Yup, that’s me, former flower child and current teacher/librarian. Only, I never did drugs; I did participate in Peace Marches; I’m trying to educate children whose parents frequently let them run wild at home, then expect us to instill manners as well as knowledge at school. “Free love” in the sixties was nothing compared to the indiscriminate coupling that is the norm today – and the ones who suffer are the children,
Mrs. Durff says
So now we know the problems, what are the solutions? What should I, as an educator of your children (pretend for a moment) do right now. I mean today, this moment. What can I do right now where I am with what I have on hand?
So, who are the parents of these kids? Part of them care about their kids, but then you have the other two thirds that,
1. Think school is a baby sitting service.
2. That it’s the kids job to study, they shouldn’t have to help after their long day at work.
3. Don’t have the time because they have to work more than one job to pay the bills.
then you can see some of the comment come into focus.
That said, I work with a lot of great teachers, who are just now becoming the first school district in the United States to get ActivBoards in every classroom and Media Center in the district. I don’t see the kids sitting in the same seat anywhere near 91 percent of the time.
The kids do centers, and to a student, love the ActivBoards. They enjoy getting to use it during class, interacting with the other kids class, and the lesson. We are removing the TV VCR/DVD from the classes and using the ActivBoard as the center of the learning experience.

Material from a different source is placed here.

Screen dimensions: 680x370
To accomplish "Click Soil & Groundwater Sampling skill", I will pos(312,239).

For anyone who doesn’t know what an ActivBoard is, well it’s a laptop, DVD/VCR, the internet, a PowerPoint, Flipchart lessons, games, the TV and more all wrapped into one. I believe that it will enhance the learning experience.
Kobus van Wyk says
Is this not all the more reason why one should increase the use of ICT in the classroom. If the teachers can’t give our children a proper education, use the computer!
Scott Keatley says
This reminds me of a couple quotes, kids are always bad:
“I see no hope for the future of our people if they are dependent on frivolous youth of today, for certainly all youth are reckless beyond words… When I was young, we were taught to be discreet and
respectful of elders, but the present youth are exceedingly wise [disrespectful] and impatient of restraint” (Hesiod, 8th century BC)

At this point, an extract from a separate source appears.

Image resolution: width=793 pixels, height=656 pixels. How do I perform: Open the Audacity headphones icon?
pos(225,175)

“The children now love luxury. They have bad manners, contempt for authority, they show disrespect to their elders…. They no longer
rise when elders enter the room. They contradict their parents, chatter before company, gobble up dainties at the table, cross their legs, and are tyrants over their teachers.” (Attributed to Socrates by Plato)
Alice Mercer says
The comment about hippie teachers could be predicted. What got me was this one from a teacher (who made another excellent point about districts, etc. setting curriculum):
“Regarding your findings that students spend the majority of their time listening and working alone…we did, and we turned out fine. Please remember that we take our tests alone; and, that especially in urban areas, working with an equally, educationally deprived classmate will not enrich the student.”
If we haven’t convinced our peers, how can convince the public?

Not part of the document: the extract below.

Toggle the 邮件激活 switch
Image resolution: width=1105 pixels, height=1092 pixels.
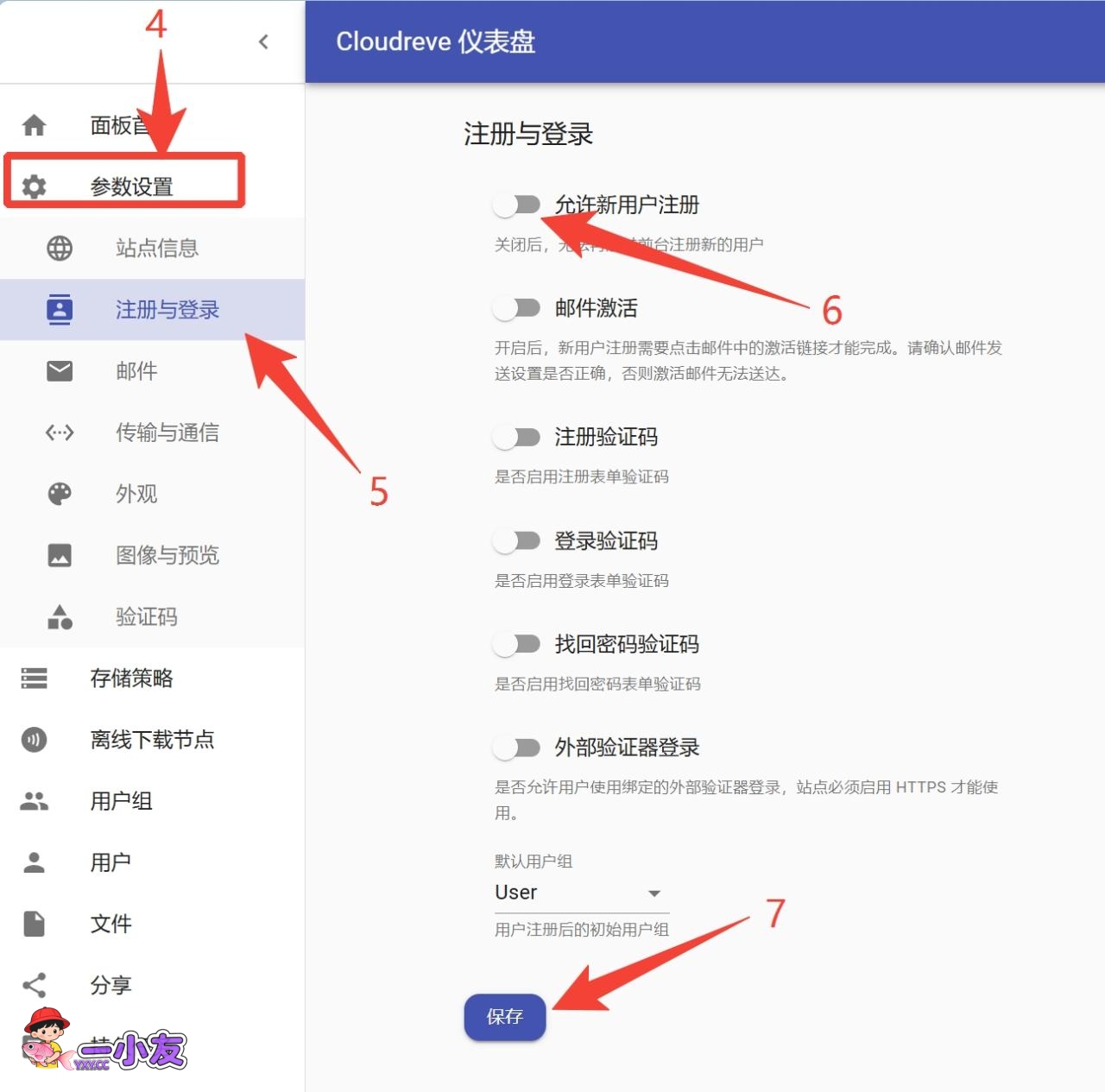tap(516, 308)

William Bishop (Bill) says
Seat time is neither good nor evil it is what happens during the seat time that matters. Moreover, in some situations seat time is necessary. Off the cuff, I’d guess that at the High School level about a 70/30 mix would be about perfect. Nevertheless, I liked the post enough to blog about it yesterday…
Thanks for keeping us educators on our toes!
As a technology integrator, I find some teachers reluctant to engage students with technology (this is in New York State) because – “we have to prepare these kids for the paper and pencil tests” which kids start in third grade in New York and last until 12th grade.
Preparing for the standardized tests is on the forefront of the teacher’s minds – ALL YEAR LONG.
And how do kids take these tests? Alone and seated with old fashioned paper and pencil. So getting them in control and in their seats…helps?